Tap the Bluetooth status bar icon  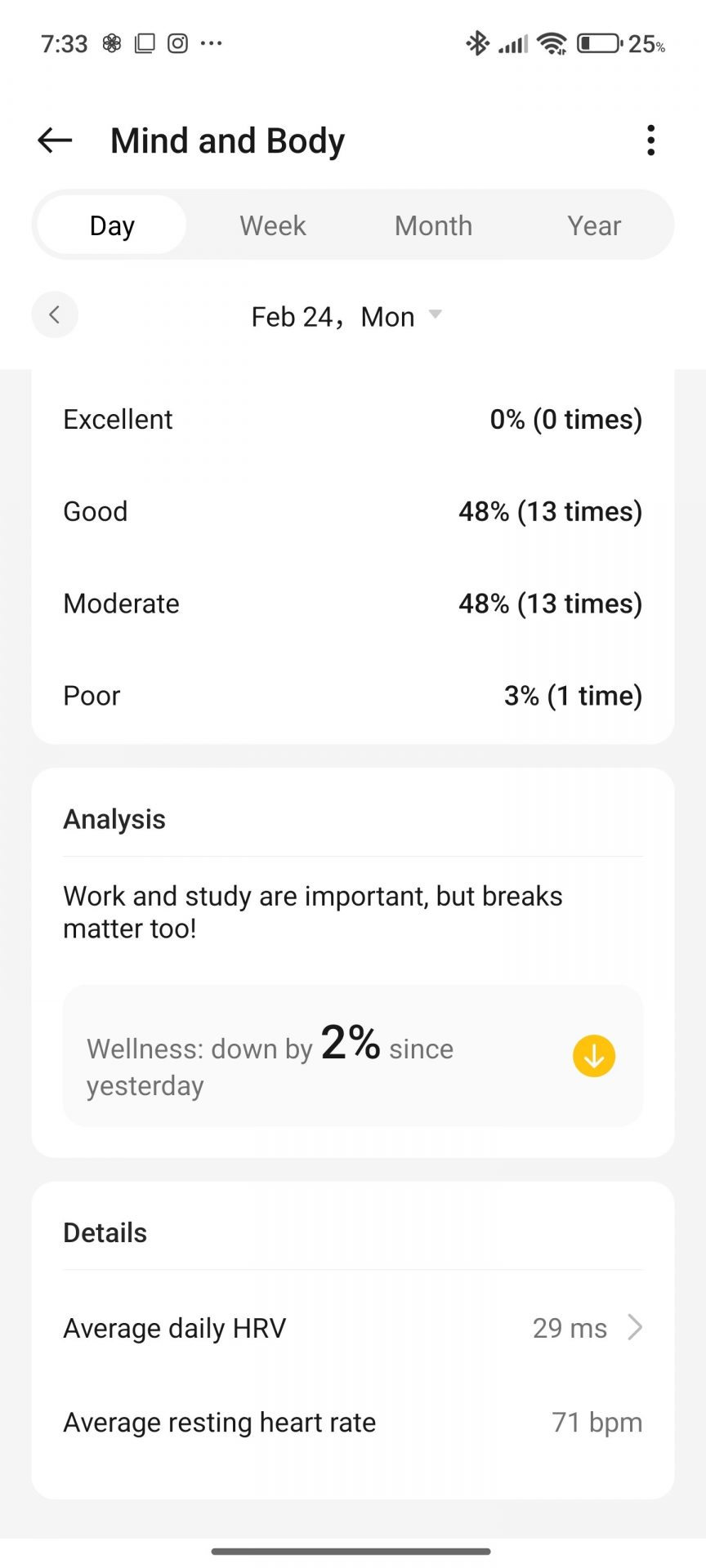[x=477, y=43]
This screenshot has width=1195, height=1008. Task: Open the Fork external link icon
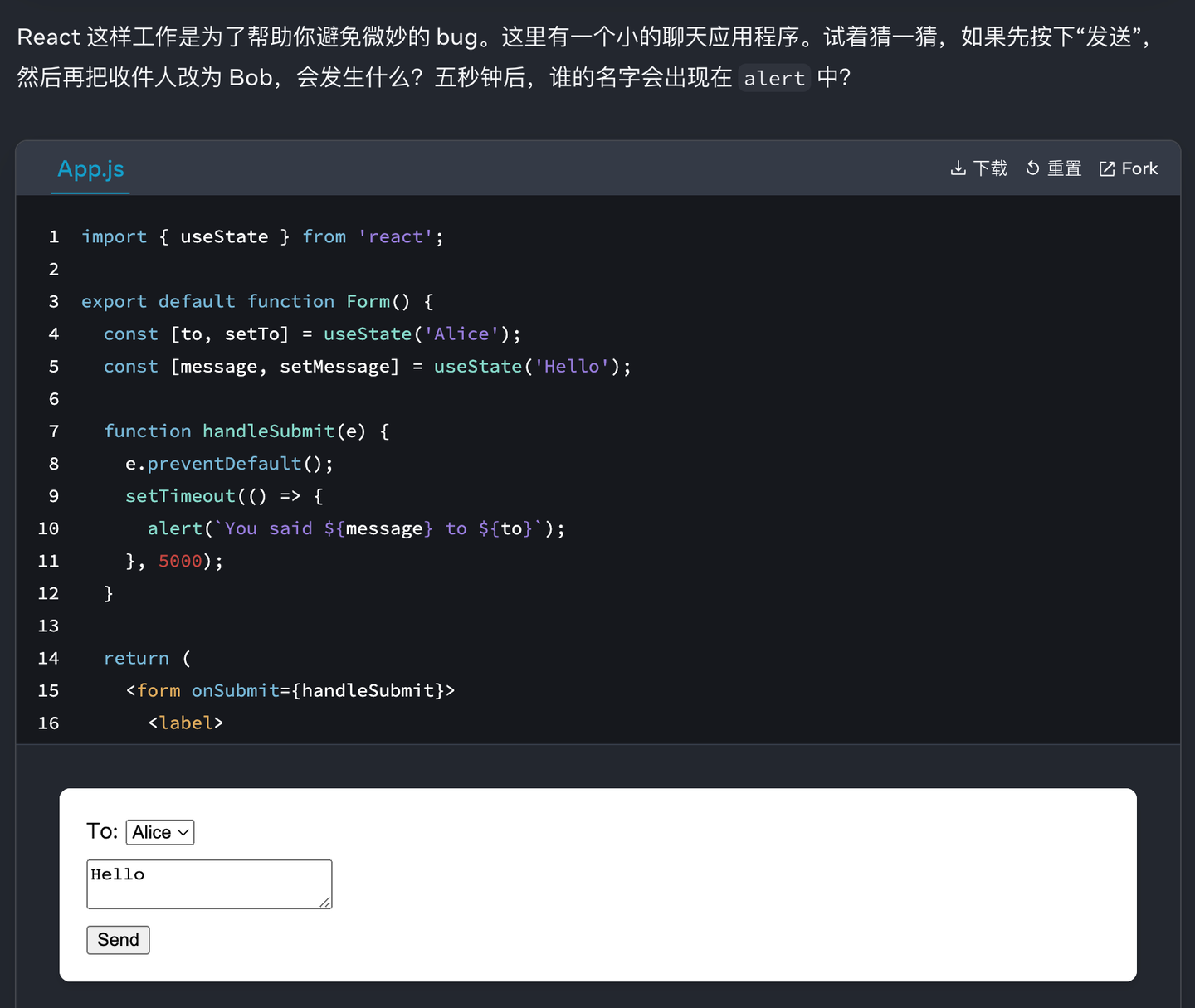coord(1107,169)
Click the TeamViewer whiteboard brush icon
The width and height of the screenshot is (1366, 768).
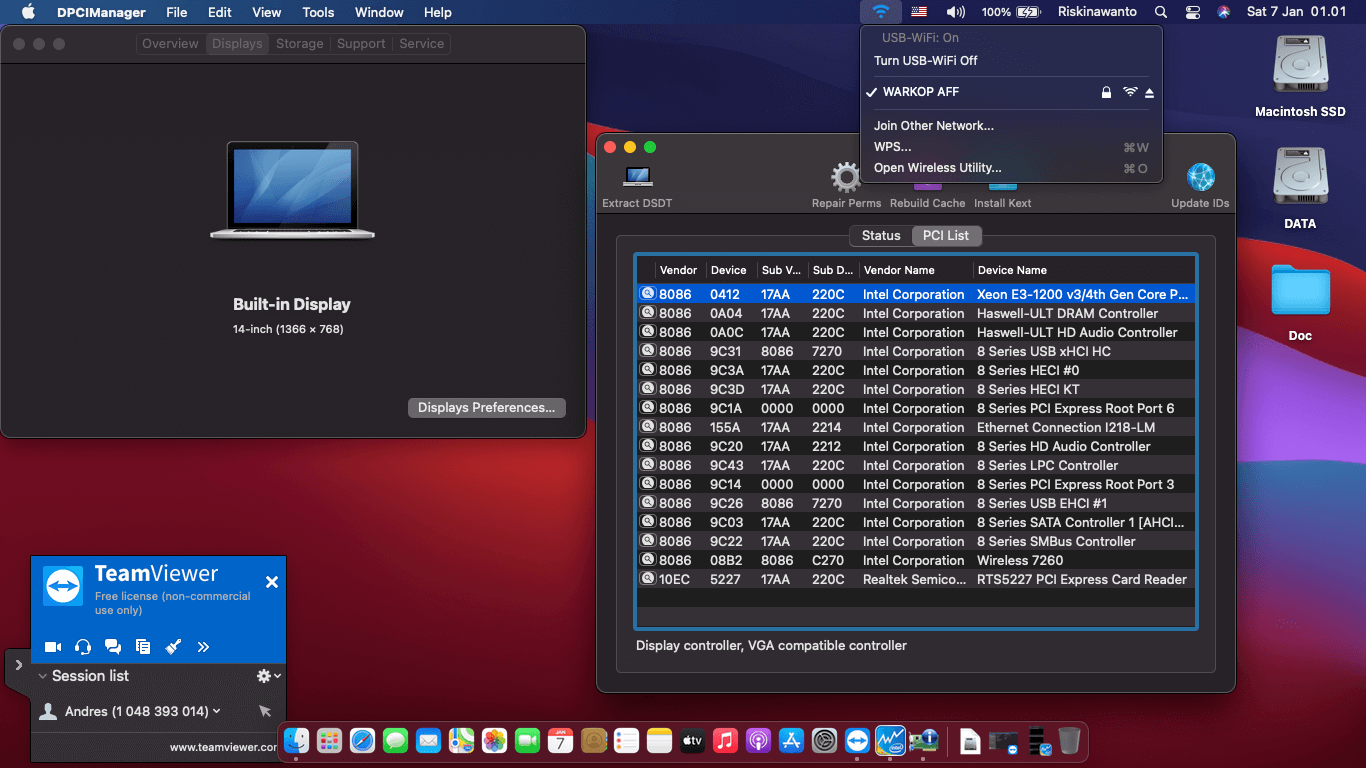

TASK TO COMPLETE:
Your copy should consist only of the lines from the one containing "This screenshot has" through the last line of the entries above, reproduced exactly, without pictures.

FINISHED TASK:
This screenshot has width=1195, height=1008. Task: Open the Fork external link icon
coord(1107,169)
Click the TeamViewer whiteboard brush icon
The width and height of the screenshot is (1366, 768).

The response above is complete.